Another testing challenge we currently have is the disparate approach in the methodologies being used by providers and payers. The most logical assumption is that in order to test these new clinical description changes; test cases must be clinical in nature and accurately represent the business side of healthcare. Providers will of course test with clinical records that will have specific ICD-10 codes but payers are mapping transactions without a clinical record and taking their best guess as to what they will receive in production. This disconnected approach to testing will lead to inaccuracies in results, not allow common testing, increase the difficulty in end-to-end testing and ultimately lead to a less than ideal ICD-10 implementation.
It is a well-known truth that there is not enough granular clinical information in a HIPAA 5010/ICD-9 file for accurate determination of the ICD-10 codes. The majority of the provider community itself doesn’t even know yet which ICD-10 codes it will be coding to reflect its business model yet. There are still thousands of hours of ICD-10 training; testing of computer assisted coding tools and manual coding exercises required before the correct determination of true ICD-10 codes can occur. To make the assumption that a GEM based technical mapping tool can accurately depict what providers will send tomorrow, both coded accurately and inaccurately, is a lot more wishful thinking than reality.
The future of successful health care testing will be measured by the interoperability of delivery systems and end-to-end testing activities with common test data will be crucial in developing these new testing strategies. The days of testing a few files through a front-end gateway or just making sure a data file is compliant are long gone. For successful ICD-10 testing; the future holds collaborative testing efforts utilizing interoperable test beds of clinical data and greater clinical understanding among all industry test teams for ensuring that contracts, benefits, adjudication rates, payments and trading partner interoperability all rise to the new level required to succeed in the changing world of federal regulations and health initiatives.

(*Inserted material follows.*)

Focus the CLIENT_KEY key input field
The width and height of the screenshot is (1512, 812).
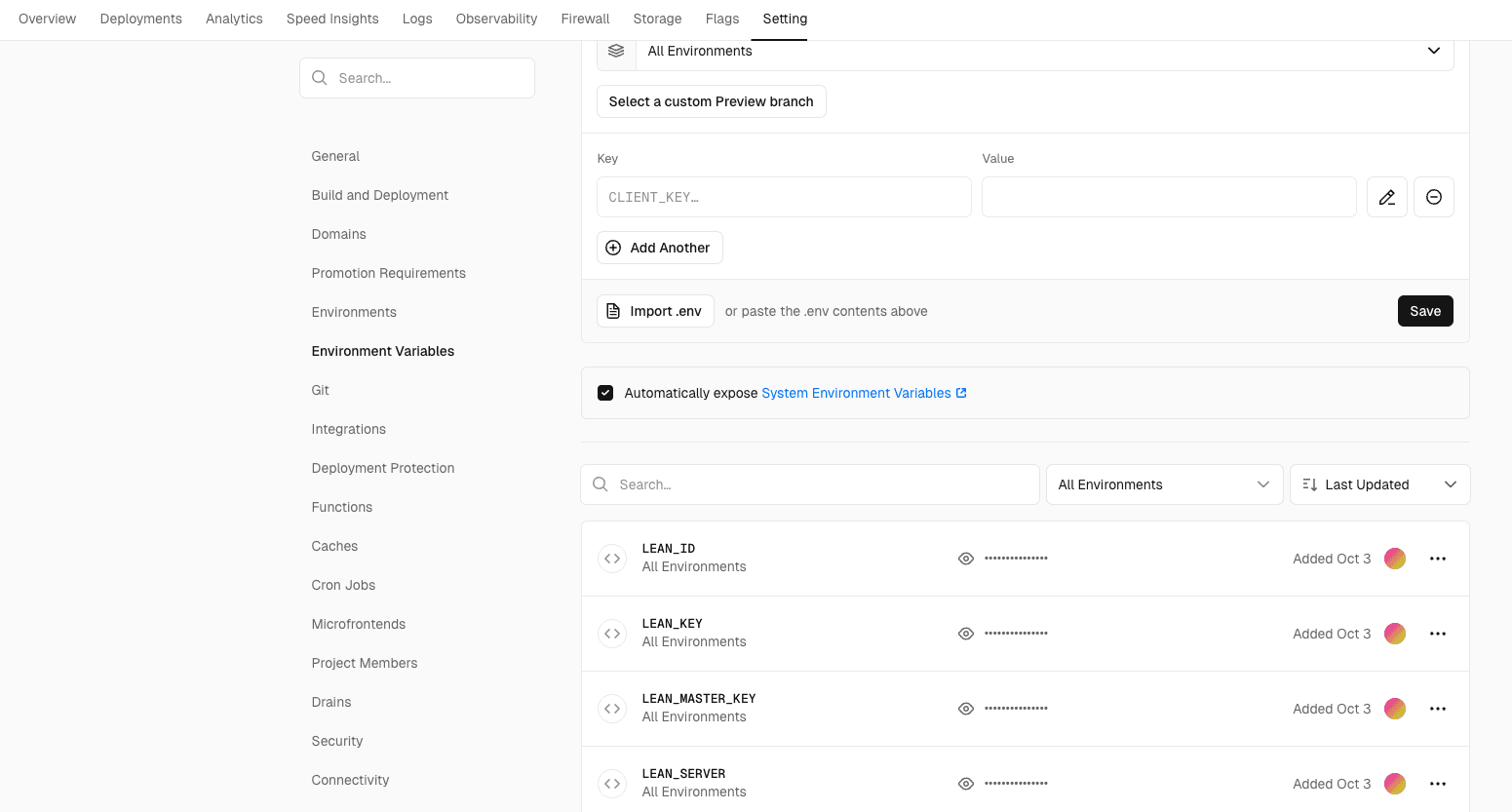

Without increased collaboration, tens of millions of dollars in software, testing resources and implementation time will be wasted as each organization tries to build its own test bed and perform the same tests within a silo as opposed to working together. Without access to a centralized industry test bed, each organization must heavily invest in software, tools and additional resources to create test data. It is a significant investment that deprives strategic initiatives of needed funding and focus. Covered entities cannot afford to continue to incurring license fees, tool costs, training costs, etc., when there are no promises of common testing or cost savings from tools and certainly no guarantee of interoperability with all their trading partners.
The good news is that there are many early adopters currently involved in this new collaborative approach to ICD-10 that are helping the industry move forward with a new testing paradigm and one that holds the promise of a shared services model that delivers dramatic cost savings and reduced testing timelines for all involved. As of today, the Lott Method for ICD-10 end-to-end testing is the only one in the industry currently being piloted across the country that provides key benefits for every covered entity and business partner within a testing model that is specifically designed to drive testing costs down as each new participant joins the collaborative.
There is a better way to accomplish ICD-10, the industry just needs to look outside of the box to see how collaboration is the only way forward for end-to-end testing.